Maïs brésilien, engrais russes, poulet polonais… Le sujet de la souveraineté alimentaire française prend de l’ampleur dans les débats. Pour autant, il y est rarement question des produits de la mer, dont 90% de notre consommation sont issus de l’importation. Alors, quels sont les enjeux propres à ce secteur ? Chronique extraite du 16e numéro de la revue Sesame.


Par Sébastien Abis,

Directeur du Club Demeter, chercheur associé à l’Institut de Relations Internationales et Stratégiques (IRIS), enseignant à l’université catholique de Lille et à Junia, chroniqueur média et auteur.

 « Pour satisfaire l’appétit en protéines bleues des Français, il faut régler une facture de douze millions d’euros par jour. »
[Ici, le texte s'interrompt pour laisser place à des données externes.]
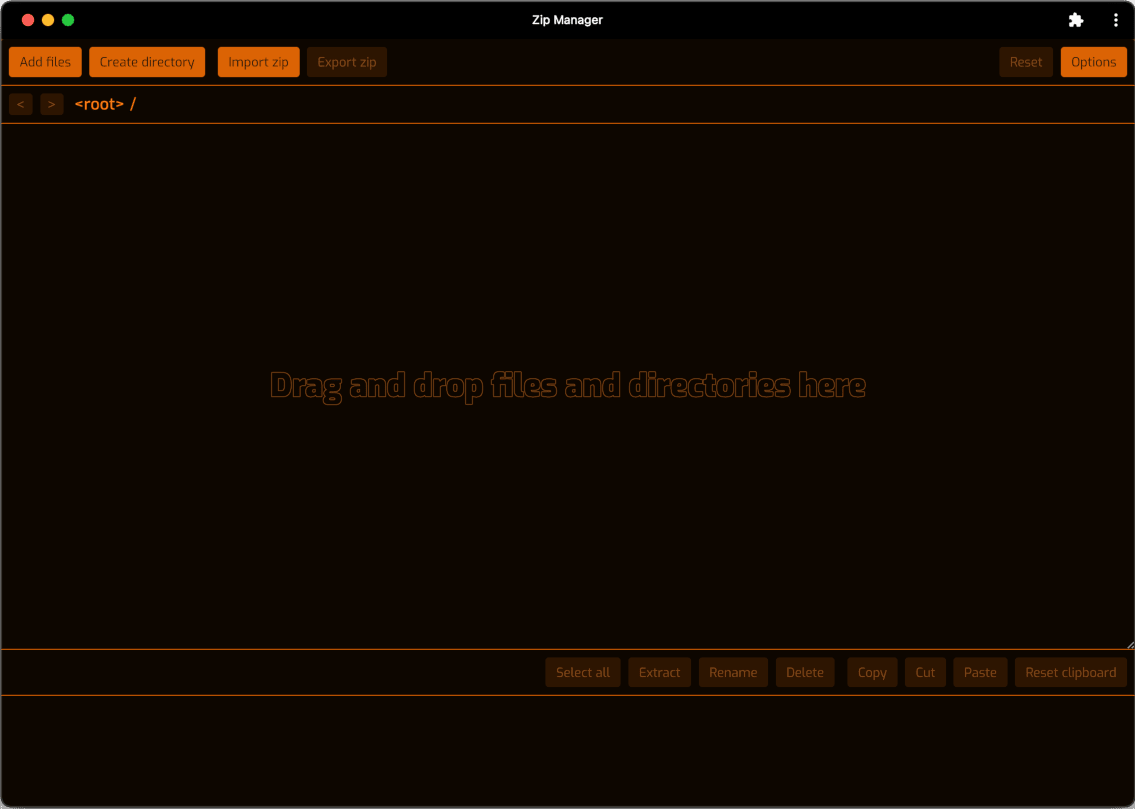1135x809 pixels.
Task: Create a new directory
Action: point(146,61)
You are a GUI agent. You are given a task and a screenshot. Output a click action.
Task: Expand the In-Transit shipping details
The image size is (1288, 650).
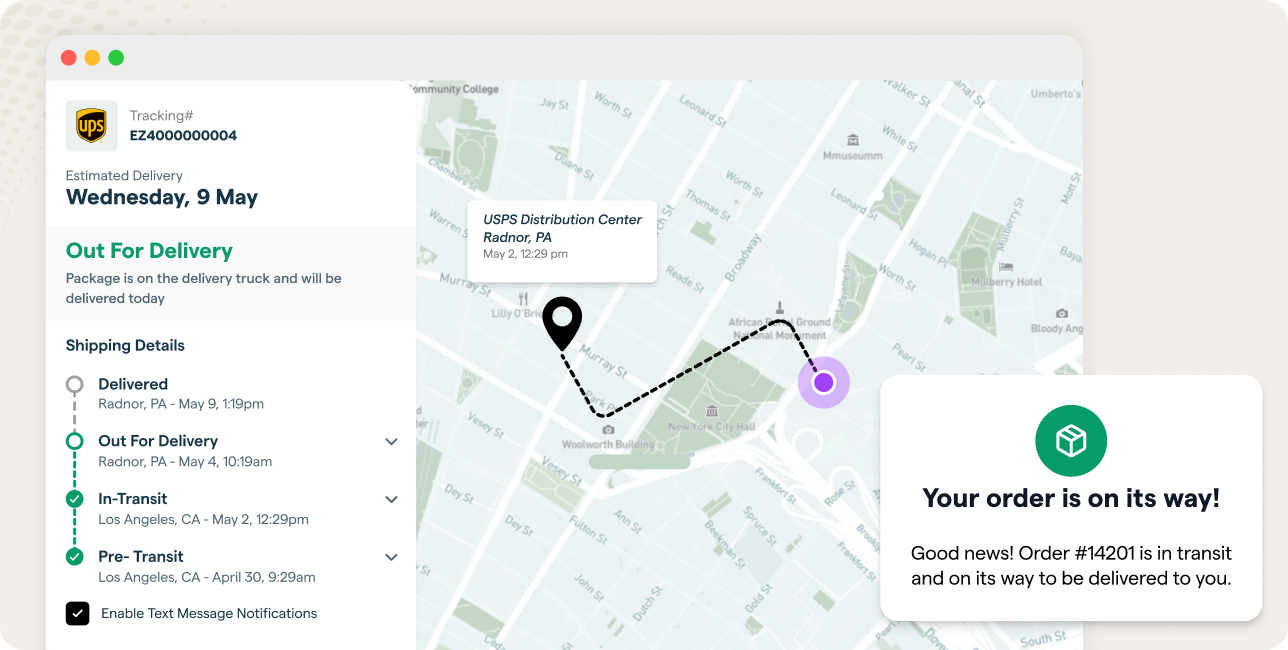pos(391,499)
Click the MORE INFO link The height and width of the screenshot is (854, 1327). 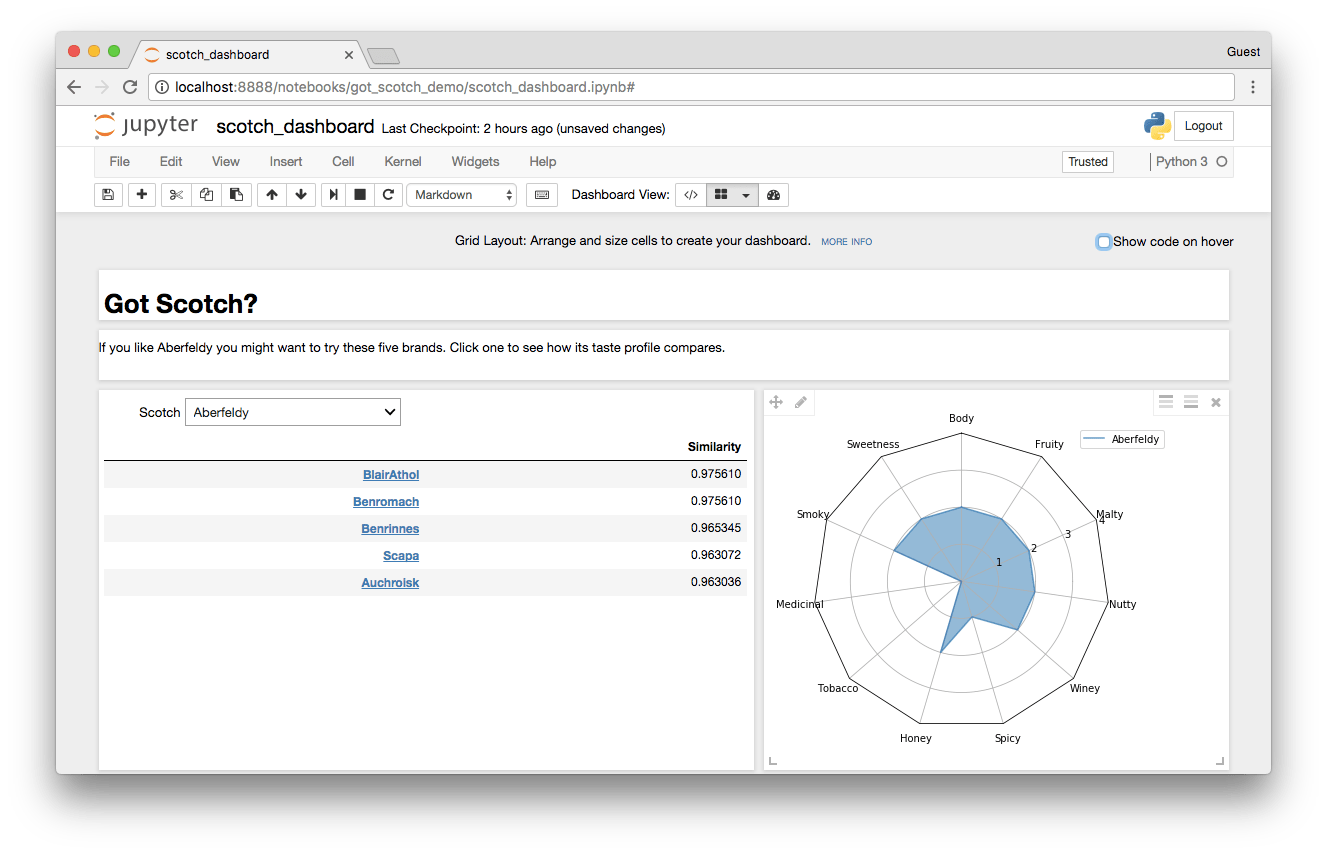click(846, 241)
Pas de souveraineté française sur les produits de la mer

La France multiplie les débats, les conférences et les analyses depuis 2020 sur la situation de sa souveraineté alimentaire, observant ses niveaux d’autonomie s’éroder peu à peu et constatant des volumes d’importations depuis les marchés extérieurs qui révèlent de véritables interdépendances. Celles-ci peuvent être liées à des consommations de produits qui ne peuvent, pour des raisons géographiques, provenir de France. Parfois, il s’agit aussi d’écarts de coûts de production tels qu’il s’avère plus profitable de s’approvisionner hors du champ national, pratique qu’ont tendance à entretenir les grandes centrales d’achat de la distribution mais aussi la restauration, collective ou autre. La France présente de même des déficits d’offre à l’égard de demandes massives et qui ont connu une progression importante sur les tables.

« Plus de 90 % des poissons et crustacés consommés sur notre territoire sont importés. » 
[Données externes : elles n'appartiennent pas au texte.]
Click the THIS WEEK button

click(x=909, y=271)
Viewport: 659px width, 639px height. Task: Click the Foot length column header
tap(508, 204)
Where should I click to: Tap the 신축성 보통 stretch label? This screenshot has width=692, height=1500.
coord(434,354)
Ainsi en va-t-il des produits de la mer qui constituent le segment alimentaire pour lequel nous avons le moins d’indépendance. Plus de 90 % des poissons et crustacés consommés sur notre territoire sont en effet importés. De 2020 à 2023, la France affichait en moyenne une balance commerciale négative de plus de quatre milliards d’euros en produits de la mer. Autrement dit, pour satisfaire l’appétit en protéines bleues des Français, il faut régler une facture de douze millions d’euros par jour. Il nous faudrait peut-être tirer la sonnette non pas d’alarme mais de bon sens, pour trois raisons :

1. Nous peinons à intégrer les produits de la mer dans les réflexions alimentaires, comme si cela n’était pas combinatoire avec ceux de la terre. D’ailleurs, notons que dans le nouveau gouvernement, la pêche et l’agriculture se trouvent dans deux ministères différents, une constante depuis plus d’une décennie. Même chose à Bruxelles avec la composition de la Commission Von der Leyen II qui distingue un portefeuille à l’agriculture et à l’alimentation et un autre à l’océan et à la pêche, laissant donc chacun évoluer dans son couloir de nage. Agriculture, pêche et aquaculture, des terrains de jeu différents mais un même rendez-vous final en cuisine !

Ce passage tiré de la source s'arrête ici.